How would I go along extracting fields for the below? The challenge I am seeing is that it seems to be delimited by space, but the values themselves can contain a space. For example, the header datatime has space, and the user agent has spaces (though the latter has quotes around it).
What would be the best approach for extracting fields from this data?
Aug 27 17:48:19 10.252.22.22 Aug 27 10:46:48 10.251.106.44 2015-08-27 17:35:43 19 10.234.37.191 - - - OBSERVED "News/Media" http://bits.blogs.nytimes.com/2015/08/26/facebook-tests-a-digital-assistant-for-its-messaging-app/?_... 200 TCP_HIT GET image/jpeg http graphics8.nytimes.com 80 /images/2015/08/28/business/28eugoogle-web/28eugoogle-web-mediumThreeByTwo210.jpg - jpg "Mozilla/5.0 (Windows NT 6.3; WOW64) AppleWebKit/537.36 (KHTML, like Gecko) Chrome/44.0.2403.157 Safari/537.36" 10.251.106.44 8762 4053 - "none" "none"
A field definition is ultimately a regular expression. You can certainly write a regular expression that would include spaces - or anything else! Of course, for a complicated event, the regular expressions may be complex as well.
The timestamp is a special case. Splunk's default timestamp extraction is not confused by spaces, although it might have some problem with the fact that there are 3 timestamps in the event! Which one is the event time? Again, you can use regular expressions to help Splunk identify the proper time stamp; here is some info in the documentation.
I frankly think that "grouping fields" on the fly is an inconvenient way to do things. Remember that field extractions are dynamic - you can change them at any time. So even if you have already indexed the data, you can change the field definitions. [Exception: unless you used "index time" field extractions - which you should avoid as much as possible.]
If you need help writing the regular expressions, tell us exactly how you want the fields broken out in this event...

### [DATA LINES]
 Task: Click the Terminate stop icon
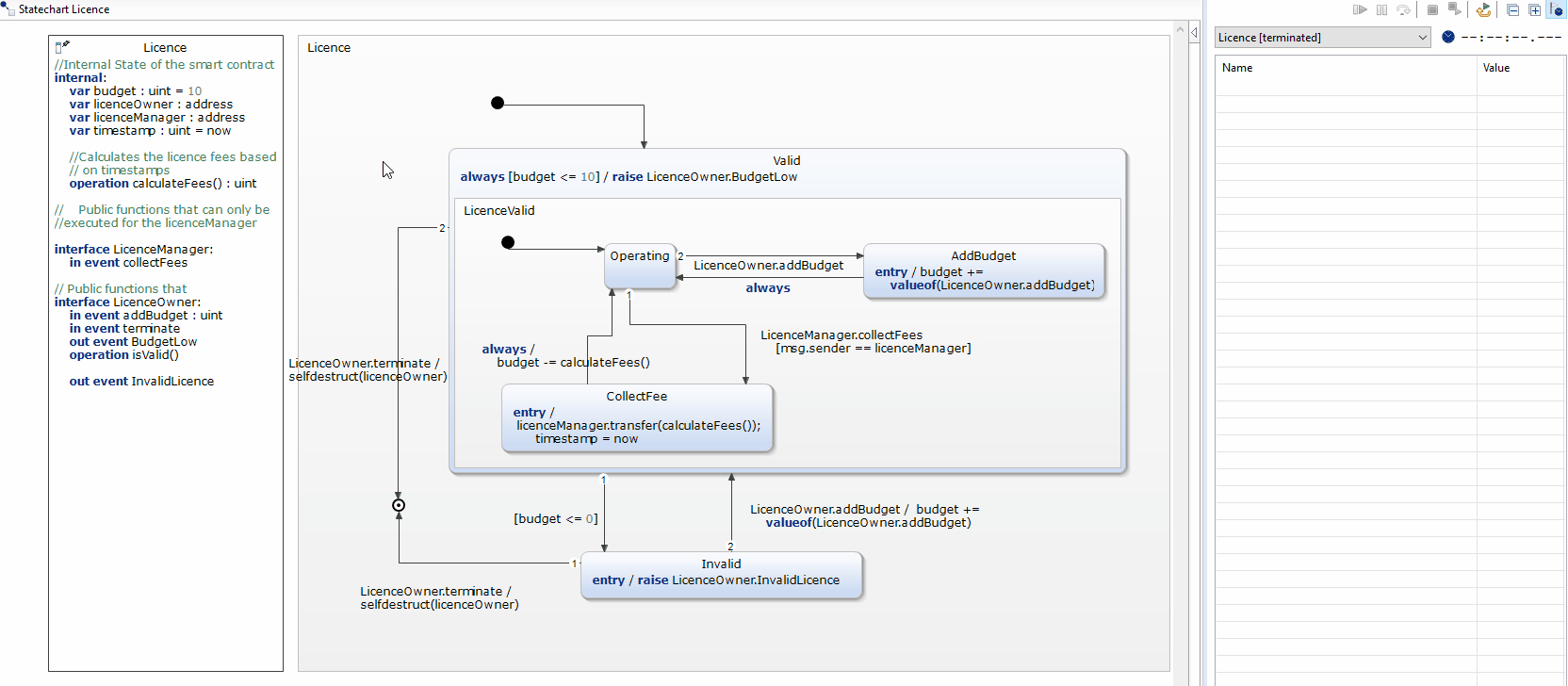(x=1432, y=10)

### [STATED EXERCISE]
In the forum thread on extracting fields from log data, what does the reply say a field definition ultimately is?

### [THE REPLY]
A regular expression.